Li sorpassò impettita e si diresse alla corsia adiacente, Pasta e Cereali. Si piazzò davanti agli scaffali, scorrendo le mani alla cieca sulle confezioni. Sentì la voce di lui che si alzava di tono, e la risata di lei. Ma che diavolo c’era da ridere a quel modo? Si mise ad ascoltarne il tono basso e ovattato, il mormorio di quelle voci languide e melodiche. Ci furono altre risate, e poi finalmente – finalmente! – li sentì allontanarsi. Li tallonò di pari passo, in parallelo al loro lento avanzare fuori dalla corsia, quando all’improvviso uno dei commessi in grembiule blu le apparve di fronte, alto, fanciullesco, scavato e con un sorriso enorme e una stempiatura incipiente e un cartellino che recitava: BRAD sarà felice di servirti! Le chiese se poteva esserle d’aiuto a rintracciare qualcosa. «No!» sbottò lei, scansandolo in fretta ma solo per incappare nella coppia della corsia dei biscotti. Bofonchiò delle scuse aprendosi un varco fra loro, e svoltò nella corsia 22b.

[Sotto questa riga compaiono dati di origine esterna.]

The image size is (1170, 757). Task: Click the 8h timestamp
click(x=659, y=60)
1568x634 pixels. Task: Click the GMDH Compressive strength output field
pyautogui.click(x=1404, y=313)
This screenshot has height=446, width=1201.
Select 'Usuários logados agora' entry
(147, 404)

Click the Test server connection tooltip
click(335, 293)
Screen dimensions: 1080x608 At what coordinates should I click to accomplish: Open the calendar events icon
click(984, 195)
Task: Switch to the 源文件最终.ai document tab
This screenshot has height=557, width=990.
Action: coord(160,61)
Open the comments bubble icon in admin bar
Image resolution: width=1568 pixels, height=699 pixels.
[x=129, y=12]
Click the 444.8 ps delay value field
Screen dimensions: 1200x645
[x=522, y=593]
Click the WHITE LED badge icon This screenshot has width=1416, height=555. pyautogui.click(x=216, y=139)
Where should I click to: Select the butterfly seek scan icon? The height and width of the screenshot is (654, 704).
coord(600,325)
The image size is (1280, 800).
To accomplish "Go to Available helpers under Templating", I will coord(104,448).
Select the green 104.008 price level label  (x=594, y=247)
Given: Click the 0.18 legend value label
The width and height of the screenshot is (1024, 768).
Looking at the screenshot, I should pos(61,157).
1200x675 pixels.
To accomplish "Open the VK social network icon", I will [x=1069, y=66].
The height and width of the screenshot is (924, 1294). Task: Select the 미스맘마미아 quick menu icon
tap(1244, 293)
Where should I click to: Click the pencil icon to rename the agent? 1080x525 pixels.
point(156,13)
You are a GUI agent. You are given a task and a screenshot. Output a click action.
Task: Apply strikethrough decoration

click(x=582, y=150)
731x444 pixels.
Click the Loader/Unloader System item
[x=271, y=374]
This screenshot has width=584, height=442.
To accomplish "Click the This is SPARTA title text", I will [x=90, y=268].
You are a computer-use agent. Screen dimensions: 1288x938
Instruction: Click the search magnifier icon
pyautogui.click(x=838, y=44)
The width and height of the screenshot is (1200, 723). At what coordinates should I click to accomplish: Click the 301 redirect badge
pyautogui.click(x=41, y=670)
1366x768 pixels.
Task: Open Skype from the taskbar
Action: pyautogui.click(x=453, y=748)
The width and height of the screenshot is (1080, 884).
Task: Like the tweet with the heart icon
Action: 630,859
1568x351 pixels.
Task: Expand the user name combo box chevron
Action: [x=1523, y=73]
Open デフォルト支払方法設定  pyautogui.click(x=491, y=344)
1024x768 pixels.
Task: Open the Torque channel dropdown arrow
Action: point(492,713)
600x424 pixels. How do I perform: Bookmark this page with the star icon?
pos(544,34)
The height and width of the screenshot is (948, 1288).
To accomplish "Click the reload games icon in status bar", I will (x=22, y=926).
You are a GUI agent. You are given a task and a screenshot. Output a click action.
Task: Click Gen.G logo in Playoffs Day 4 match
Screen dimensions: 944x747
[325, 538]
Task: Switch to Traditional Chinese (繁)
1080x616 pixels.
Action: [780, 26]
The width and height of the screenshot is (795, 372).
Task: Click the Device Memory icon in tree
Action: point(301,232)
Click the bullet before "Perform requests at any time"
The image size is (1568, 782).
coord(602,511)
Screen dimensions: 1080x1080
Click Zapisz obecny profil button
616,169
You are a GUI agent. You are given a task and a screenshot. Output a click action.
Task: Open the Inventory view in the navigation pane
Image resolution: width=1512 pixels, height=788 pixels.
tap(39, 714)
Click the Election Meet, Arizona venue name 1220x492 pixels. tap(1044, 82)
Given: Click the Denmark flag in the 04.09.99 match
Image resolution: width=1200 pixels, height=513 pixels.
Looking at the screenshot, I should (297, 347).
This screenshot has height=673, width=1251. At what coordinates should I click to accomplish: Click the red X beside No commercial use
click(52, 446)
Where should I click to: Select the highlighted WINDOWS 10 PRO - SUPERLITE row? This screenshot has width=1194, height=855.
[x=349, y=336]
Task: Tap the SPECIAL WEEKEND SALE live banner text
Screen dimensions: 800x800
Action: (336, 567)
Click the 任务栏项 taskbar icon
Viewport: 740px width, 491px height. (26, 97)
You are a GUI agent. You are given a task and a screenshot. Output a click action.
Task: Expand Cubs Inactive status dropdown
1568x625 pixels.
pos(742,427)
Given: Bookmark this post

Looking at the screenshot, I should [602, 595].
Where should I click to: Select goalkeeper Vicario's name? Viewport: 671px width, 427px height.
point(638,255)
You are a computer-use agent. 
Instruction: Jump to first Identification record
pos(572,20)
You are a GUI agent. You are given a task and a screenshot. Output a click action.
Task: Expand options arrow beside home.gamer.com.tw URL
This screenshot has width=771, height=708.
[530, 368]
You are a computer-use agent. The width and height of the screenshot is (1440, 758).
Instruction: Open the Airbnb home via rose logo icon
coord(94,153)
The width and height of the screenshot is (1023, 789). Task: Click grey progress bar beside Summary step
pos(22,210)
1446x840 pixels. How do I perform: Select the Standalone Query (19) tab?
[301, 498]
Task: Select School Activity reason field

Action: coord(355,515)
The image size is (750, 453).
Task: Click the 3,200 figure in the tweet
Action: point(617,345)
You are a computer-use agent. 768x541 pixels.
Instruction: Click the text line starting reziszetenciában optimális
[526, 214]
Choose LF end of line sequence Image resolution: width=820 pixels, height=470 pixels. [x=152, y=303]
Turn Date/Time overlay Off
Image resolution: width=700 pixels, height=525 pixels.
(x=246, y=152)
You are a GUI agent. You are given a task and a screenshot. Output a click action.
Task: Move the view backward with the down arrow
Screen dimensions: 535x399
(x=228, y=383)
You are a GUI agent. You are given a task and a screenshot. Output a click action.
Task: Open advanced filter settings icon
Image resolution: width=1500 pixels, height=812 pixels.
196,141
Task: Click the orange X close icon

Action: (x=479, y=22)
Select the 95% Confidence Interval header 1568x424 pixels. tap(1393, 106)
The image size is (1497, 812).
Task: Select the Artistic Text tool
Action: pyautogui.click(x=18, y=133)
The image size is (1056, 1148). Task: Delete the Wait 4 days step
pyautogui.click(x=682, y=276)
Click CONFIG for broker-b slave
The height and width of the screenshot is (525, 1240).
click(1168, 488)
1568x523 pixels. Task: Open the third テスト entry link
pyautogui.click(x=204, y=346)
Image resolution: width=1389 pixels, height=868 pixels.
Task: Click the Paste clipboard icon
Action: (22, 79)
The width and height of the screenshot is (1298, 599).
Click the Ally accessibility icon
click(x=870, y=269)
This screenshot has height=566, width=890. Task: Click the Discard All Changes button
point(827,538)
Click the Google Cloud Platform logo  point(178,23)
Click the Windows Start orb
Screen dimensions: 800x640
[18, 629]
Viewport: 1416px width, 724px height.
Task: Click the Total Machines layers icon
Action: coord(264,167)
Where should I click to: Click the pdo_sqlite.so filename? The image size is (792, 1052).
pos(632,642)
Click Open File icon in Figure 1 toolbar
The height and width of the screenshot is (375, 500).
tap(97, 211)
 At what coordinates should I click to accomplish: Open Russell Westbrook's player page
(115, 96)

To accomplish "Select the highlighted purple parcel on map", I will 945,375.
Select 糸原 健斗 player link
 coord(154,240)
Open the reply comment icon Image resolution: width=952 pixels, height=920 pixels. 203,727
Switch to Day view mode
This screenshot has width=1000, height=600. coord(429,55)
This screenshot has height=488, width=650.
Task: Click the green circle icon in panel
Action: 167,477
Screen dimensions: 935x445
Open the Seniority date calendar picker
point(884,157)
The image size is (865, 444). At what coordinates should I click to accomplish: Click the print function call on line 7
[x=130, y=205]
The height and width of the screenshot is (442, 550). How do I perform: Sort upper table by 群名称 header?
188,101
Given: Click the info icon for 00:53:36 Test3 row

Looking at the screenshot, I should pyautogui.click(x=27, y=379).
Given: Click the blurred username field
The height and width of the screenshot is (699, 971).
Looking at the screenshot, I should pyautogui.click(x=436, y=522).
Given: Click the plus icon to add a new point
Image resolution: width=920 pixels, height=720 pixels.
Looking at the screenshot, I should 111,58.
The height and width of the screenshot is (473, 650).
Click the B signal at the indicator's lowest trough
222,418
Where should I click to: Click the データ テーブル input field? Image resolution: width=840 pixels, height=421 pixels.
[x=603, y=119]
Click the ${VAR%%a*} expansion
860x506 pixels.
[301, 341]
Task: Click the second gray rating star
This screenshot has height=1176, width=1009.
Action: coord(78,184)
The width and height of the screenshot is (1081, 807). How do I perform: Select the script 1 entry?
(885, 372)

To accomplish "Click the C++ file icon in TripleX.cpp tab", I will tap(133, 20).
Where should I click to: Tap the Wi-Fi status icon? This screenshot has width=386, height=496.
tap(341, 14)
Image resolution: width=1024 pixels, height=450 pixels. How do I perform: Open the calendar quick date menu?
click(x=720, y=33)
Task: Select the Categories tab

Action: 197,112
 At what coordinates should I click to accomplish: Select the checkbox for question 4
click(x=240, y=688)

Era libera, finalmente. «Eccoci» si disse, una volta raggiunto lo scaffale dei biscotti. E si era messa lì di fronte da giusto due secondi – a malapena era riuscita a vederli tutti, a sistemarsi col corpo di modo che riempissero al massimo la sua visione periferica –, era appena arrivata allo scaffale dei biscotti, quando una donna che passava all’altro capo della corsia si voltò per guardarla. Anche lei indossava scarpe da corsa e leggings e una felpona morbida. I capelli li aveva scuri e tirati all’indietro in una coda di cavallo che le metteva in risalto un viso incontaminato. Lo sguardo della ragazza si rivolse pigramente su di lei, poi ai biscotti su cui aveva già posato lo sguardo, e su di lei una volta ancora. E appena prima di slittare fuori scena oltre il bordo della corsia, il volto impassibile della ragazza registrò un movimento delle labbra a malapena discernibile. Un accenno di intimo sorrisetto, la più minuscola delle spunte, ma nella cui minuzia era carica una conoscenza così ampia – una comprensione così acuta delle sue serate solitarie in quei supermercati, del suo incanto di fronte a quei biscotti, e di tutto ciò che ne conseguiva – che scappò. Si mise a correre. Via difilata fuori dalla corsia nella direzione opposta e poi lungo tutto il retro del supermercato, a grandi falcate oltre i Frutti di Mare e la Macelleria, fino all’altro capo del negozio, per trovare riparo fra la Verdura. Si aggirava in mezzo ai bidoni, fra i cari vecchi cumuli di frutta lavata, col fiatone, gli occhi arrossati, perfettamente consci della propria ridicolezza. Non sapeva se ridere o piangere. «Stupida!» sibilò. «Stupida! Stupida!» Eppure continuava, avanti e indietro, assediata dalla sua brama afflitta, sbattendo gli occhi e camminando fra i bagliori e le scintille degli specchi e l’abbondanza riflessa delle verdure appena rinfrescate dai soffioni d’acqua.